--- Qué debes hacer ---
Indica, por favor, cuántas líneas del material contienen la palabra "Expand". Responde solo con el número.

--- Material almacenado ---
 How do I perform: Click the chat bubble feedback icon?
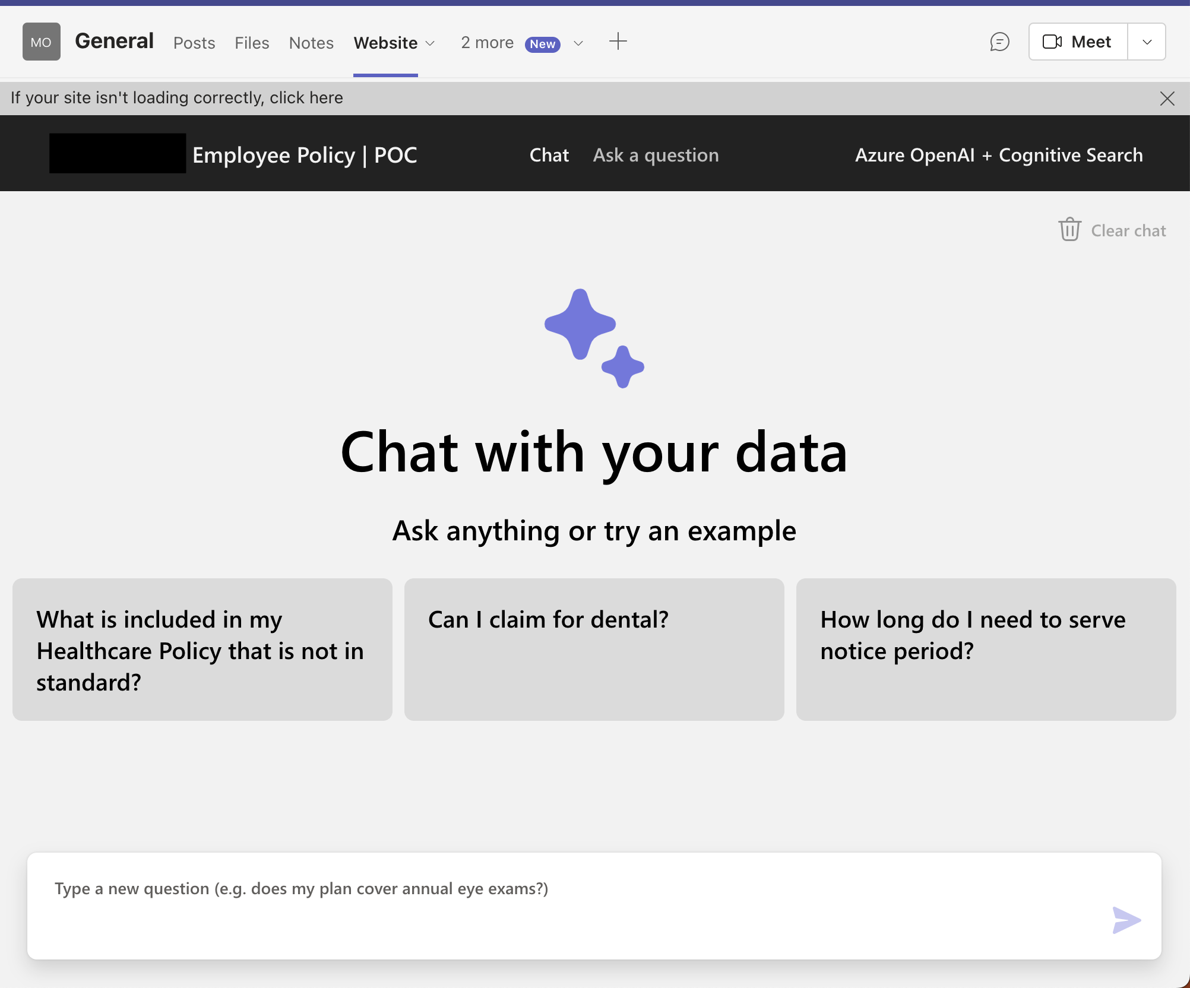(999, 40)
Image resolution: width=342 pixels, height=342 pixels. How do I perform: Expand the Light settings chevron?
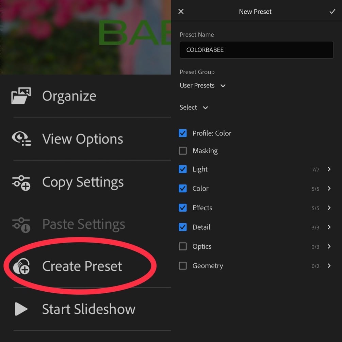[329, 169]
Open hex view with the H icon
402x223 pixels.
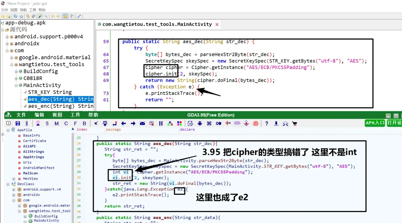tap(160, 123)

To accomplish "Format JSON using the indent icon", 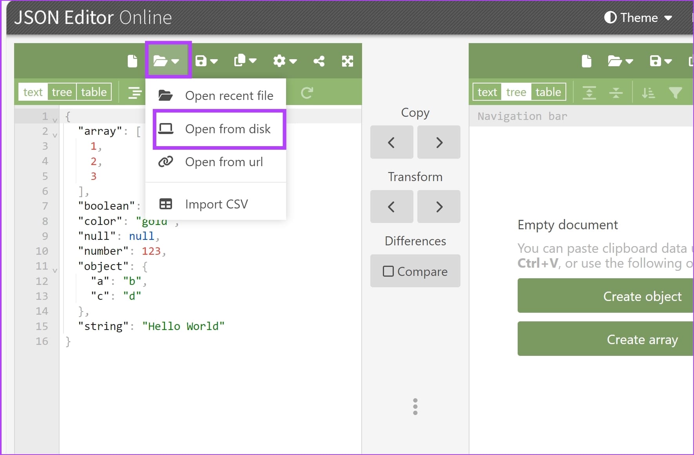I will pyautogui.click(x=134, y=92).
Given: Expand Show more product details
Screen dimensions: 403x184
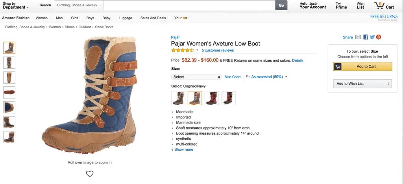Looking at the screenshot, I should coord(183,149).
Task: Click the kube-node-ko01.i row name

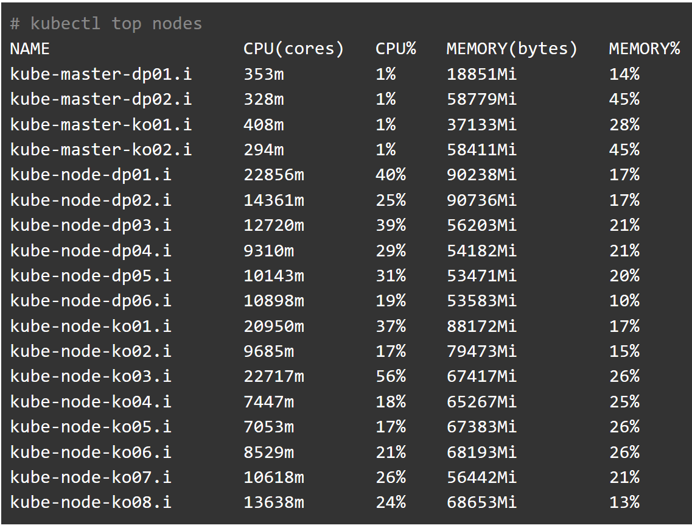Action: 91,326
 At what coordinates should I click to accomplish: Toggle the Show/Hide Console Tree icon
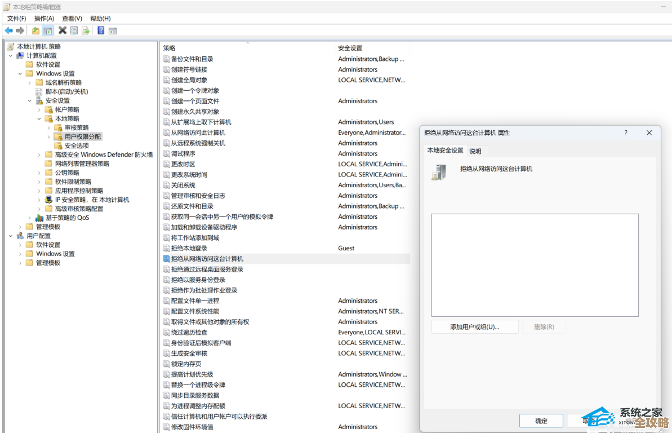tap(48, 30)
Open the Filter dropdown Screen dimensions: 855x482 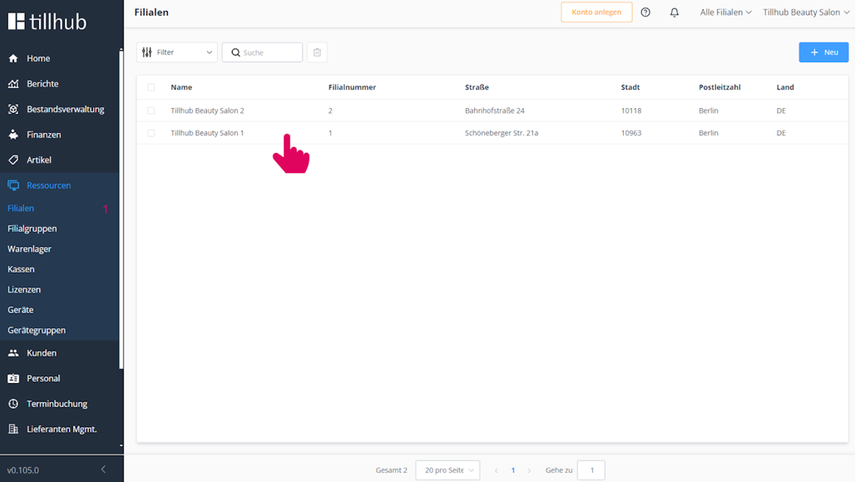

--- Solución del ejercicio ---
2